Yeah. We had, we had two. I think the effect, we had two. One is Canada Cartage, where we, we've actually purchased a new build that they're building, that will close on, I believe, February 1 of next year. We'll get that site, but we have it up for release right now, now that we know a firm closing date, which is February 1. We have an additional six acres there. We're, we're, we're toying with the, with the idea of either in the short term, we'll probably lease it out as truck, truck parking, and maybe have a slight drop, 'cause that was a long-term lease that has been having year-over-year increases every year, so it's gone out of market. That was one of them. The other one we had was Northern Mat & Bridge, which we've renewed.
I think it begins next June. We took a drop in rent. Well, I still think it's a decent rent profile. There's another one that had been growing by CPI for 10 years that was signed early in the oil boom. That one affected us as well. I think the balance of the ones that we have are pretty much in and around market.
Then in Ontario, we're gonna get significant lift. We've got our property in Cambridge, that comes up in 2024. It's a 150,000 sq. ft facility where we'll get quite significant lift. We've also got another 250,000 sq. ft on Riverview Drive, Chatham, I believe, Kelly?
Yep.
Where, where again, we should see some pretty significant lift. Those two leases or those two expiries at those properties make up 95% of our Ontario expiries next year, and we, we should see fairly significant lift.

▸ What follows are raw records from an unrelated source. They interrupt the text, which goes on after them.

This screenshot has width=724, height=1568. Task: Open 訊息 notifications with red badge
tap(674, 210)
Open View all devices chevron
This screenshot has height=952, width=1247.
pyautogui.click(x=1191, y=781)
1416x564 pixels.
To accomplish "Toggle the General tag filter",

Okay. That's, that's quite helpful. I'll turn it back. Thanks a lot.
Thank you.
Our next question comes from Himanshu Gupta of Scotiabank. Please go ahead.

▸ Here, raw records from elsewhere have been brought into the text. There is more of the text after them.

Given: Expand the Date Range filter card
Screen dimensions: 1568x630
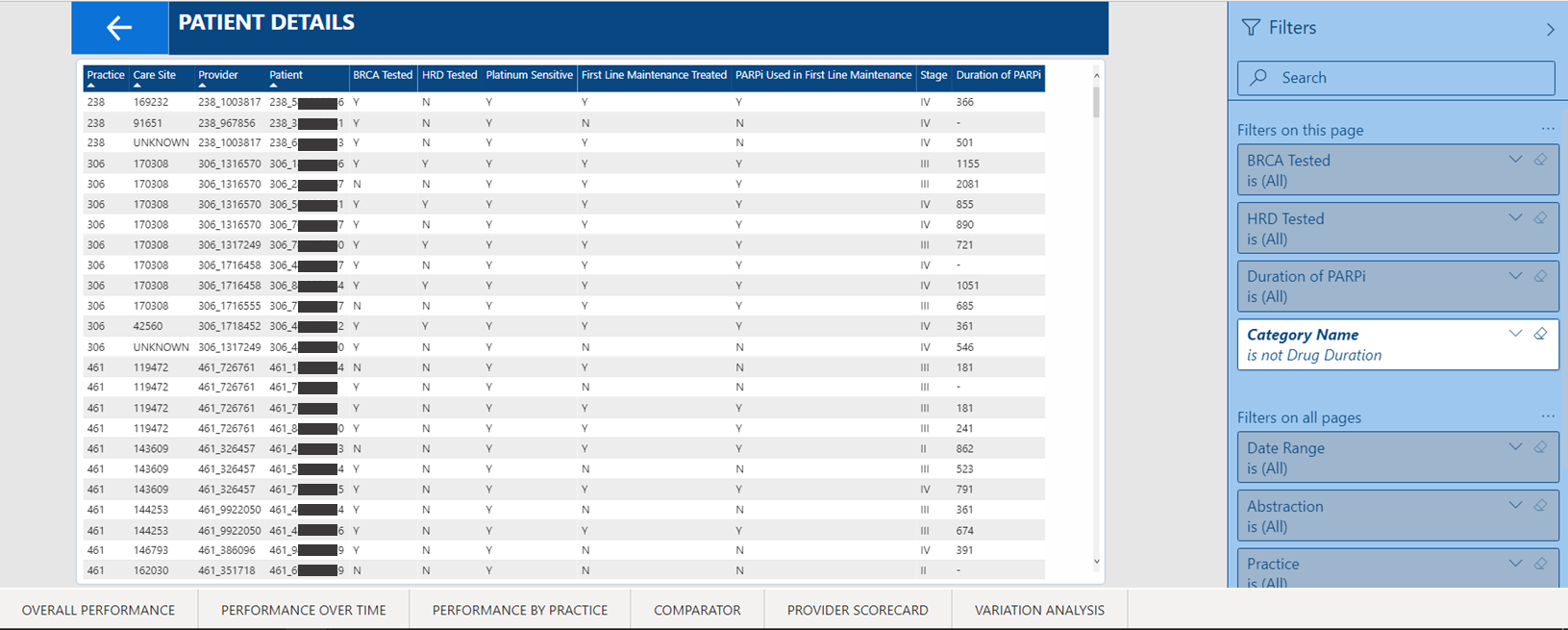Looking at the screenshot, I should click(x=1515, y=447).
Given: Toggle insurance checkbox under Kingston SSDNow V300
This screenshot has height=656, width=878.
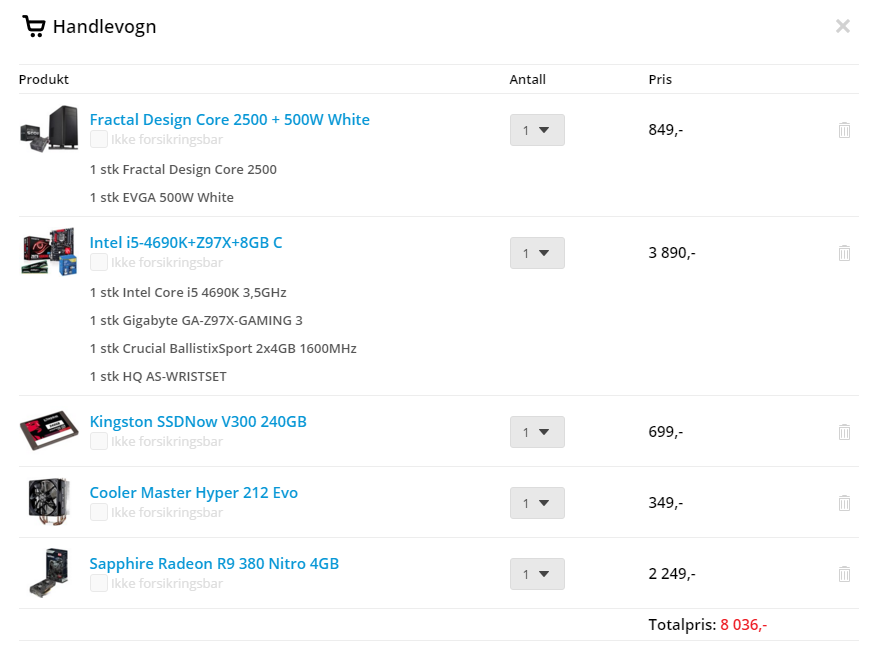Looking at the screenshot, I should tap(99, 442).
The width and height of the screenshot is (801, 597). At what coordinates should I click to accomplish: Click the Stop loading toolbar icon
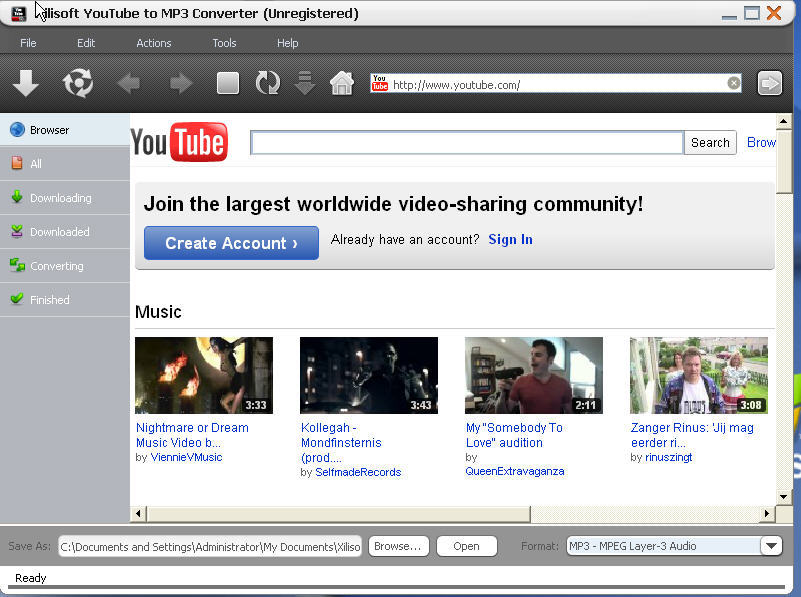pos(227,82)
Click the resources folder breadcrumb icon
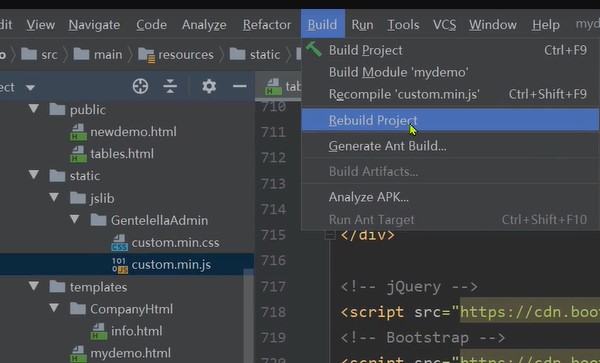 coord(146,55)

Thank you and good afternoon.
Hi.
Just on asset dispositions, Kelly, you mentioned some initial discussion on the Sandalwood portfolio.
Can you e-elaborate? I mean, do you have any timeline in mind there?
My timeline still is hopeful for by the end of this year. Hopefully, if all goes well, we are in discussions, with someone. You know, it's a, it's a very good partner of ours, so we want to make sure it works well for both sides, from a partnership basis. Could be a little trickier than just a typical sale. We are working on something.
Okay. Can you remind, what could be the net proceeds from this asset sale? I mean, what could be the gross amount, and how much leverage do you have, asset level leverage on this portfolio?
I, I'll give you a bit of a range because we're, you know, in negotiations, but, you know, let's say CAD 100 million-CAD 130 million of, of gross proceeds, and then it's roughly 50% leveraged.
50%. Okay. Okay, thank you. Then, on the fair value gains recorded this quarter, so, was this mostly London portfolio, or are there any other region you did, you know, positive fair value adjustments as well?
Yeah, it was Southwestern Ontario, London in particular. Alberta, relatively flat, but Montreal also, you know, we're still, we signed a lease two weeks ago, I think, at CAD 16 a foot. We're in discussions with another tenant at CAD 18 a foot. The London market and the Montreal market are, are moving very quickly. Yeah, so it would be, it would be primarily Southwestern Ontario and Montreal.
Awesome. Was there any markets you did, like, negative adjustments, like office or retail or any other place in Alberta?
Yeah. We adjusted, we adjusted both stabilized NOI and cap rates for the, for the office portfolio. On the retail side, we didn't, we, we didn't have too much adjustment on the retail side, but on the office side, we did take some, some write-downs, and we also applied some cap expansion to certain markets.
Awesome. Maybe last question from my side. On the subject of cap rates, I think you have a London property acquisition coming due. I think that was supposed to be in August. What cap rate should we assume on that property?
We're purchasing it at a six cap, and.
Oh, six cap.
It will be, it's expected to be completed October one.
Oh, okay, October. Kelly, I mean, I think this was negotiated a while back, if I remember.
Yes.
You know, it had some-
Yep
... the expansion opportunity there. I mean, given the credit facility is in, you know, sevens now, I mean, almost seven touching there, was there any scope to renegotiate the price on this acquisition?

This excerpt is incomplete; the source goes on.